Your reply should consist only of the lines from the one with "This screenshot has height=926, width=1257." through the end of the entries, transcribed exactly. Pictures stay out.

» Records for processing
++++++++

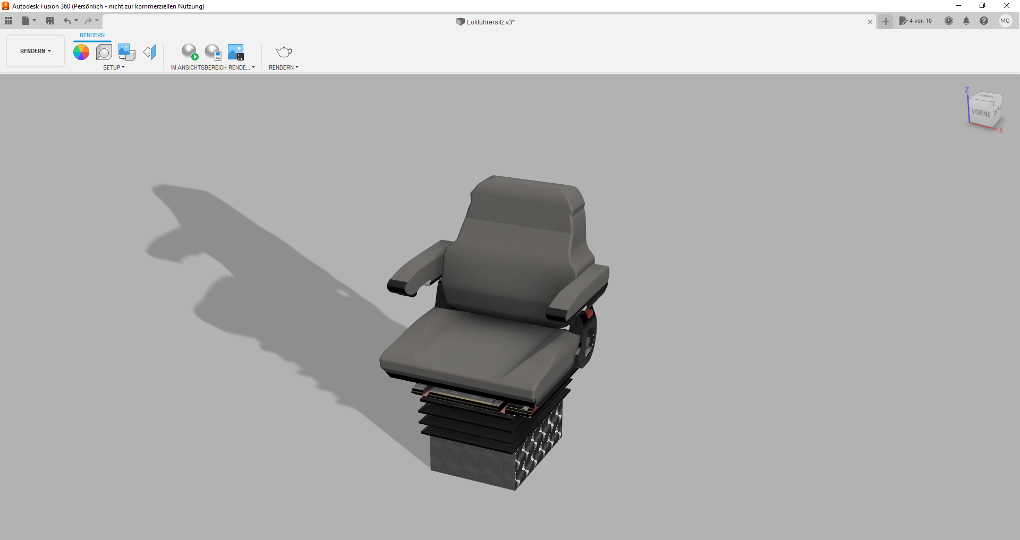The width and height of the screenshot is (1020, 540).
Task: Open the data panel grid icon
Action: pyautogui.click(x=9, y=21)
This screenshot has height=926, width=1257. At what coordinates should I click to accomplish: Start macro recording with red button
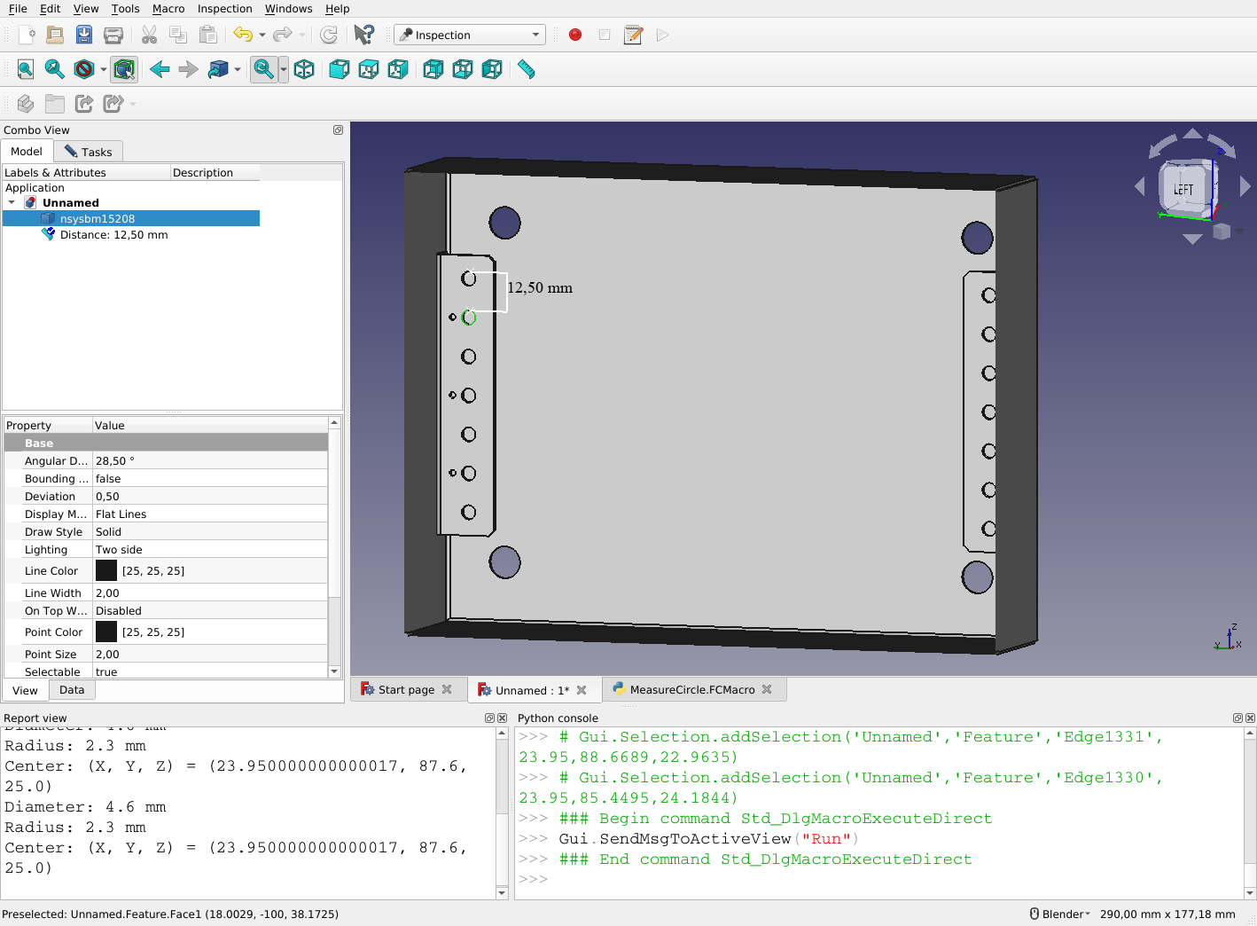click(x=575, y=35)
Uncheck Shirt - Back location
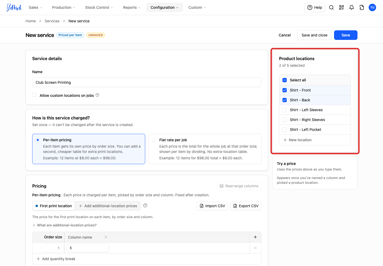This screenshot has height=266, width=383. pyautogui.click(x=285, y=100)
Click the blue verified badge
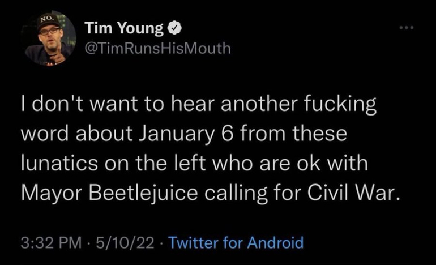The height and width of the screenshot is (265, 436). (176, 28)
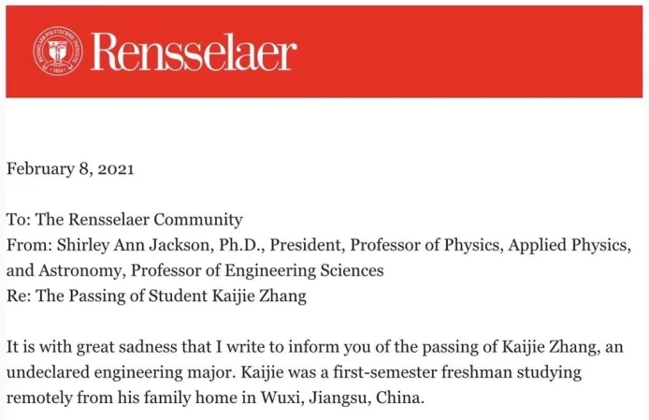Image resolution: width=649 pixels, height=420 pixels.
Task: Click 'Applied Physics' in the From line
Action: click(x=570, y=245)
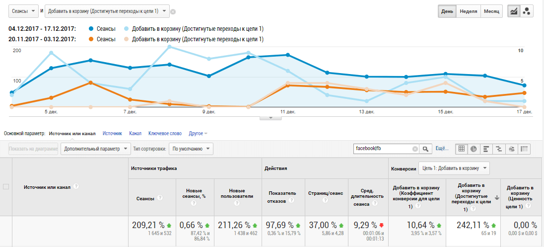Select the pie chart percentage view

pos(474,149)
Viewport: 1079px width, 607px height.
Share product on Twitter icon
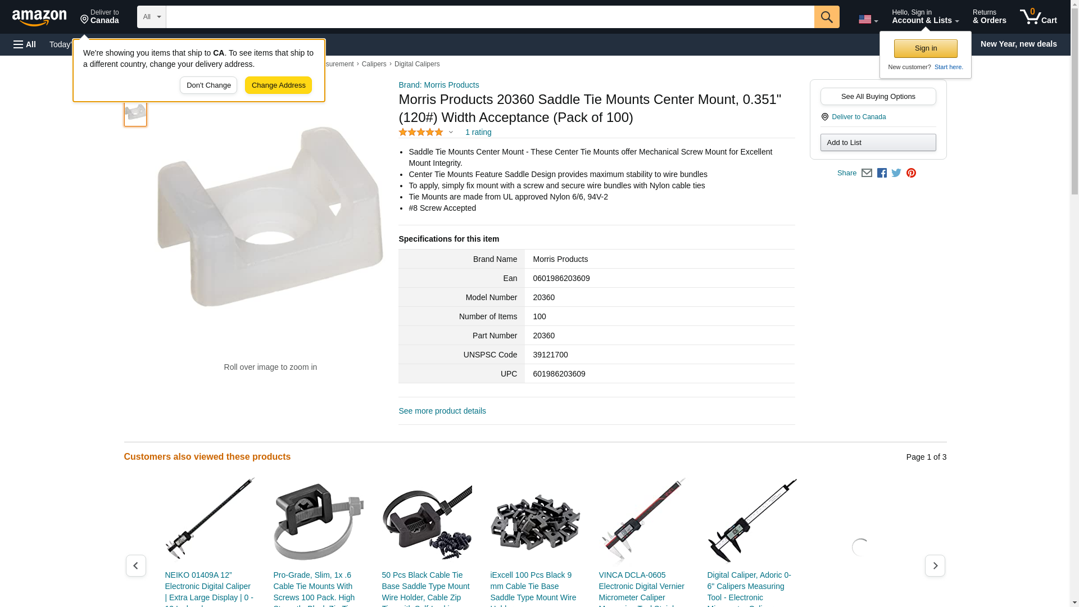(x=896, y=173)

++++++++

» Answer to this problem
This screenshot has height=926, width=1257. At what coordinates should I click to accomplish: Start macro recording with red button
click(x=575, y=35)
Uncheck Shirt - Back location
This screenshot has height=266, width=383. pyautogui.click(x=285, y=100)
Click the blue verified badge
The height and width of the screenshot is (265, 436). (176, 28)
Image resolution: width=649 pixels, height=420 pixels.
Task: Click 'Applied Physics' in the From line
Action: click(x=570, y=245)
Select the pie chart percentage view

pos(474,149)
Viewport: 1079px width, 607px height.
Share product on Twitter icon
(x=896, y=173)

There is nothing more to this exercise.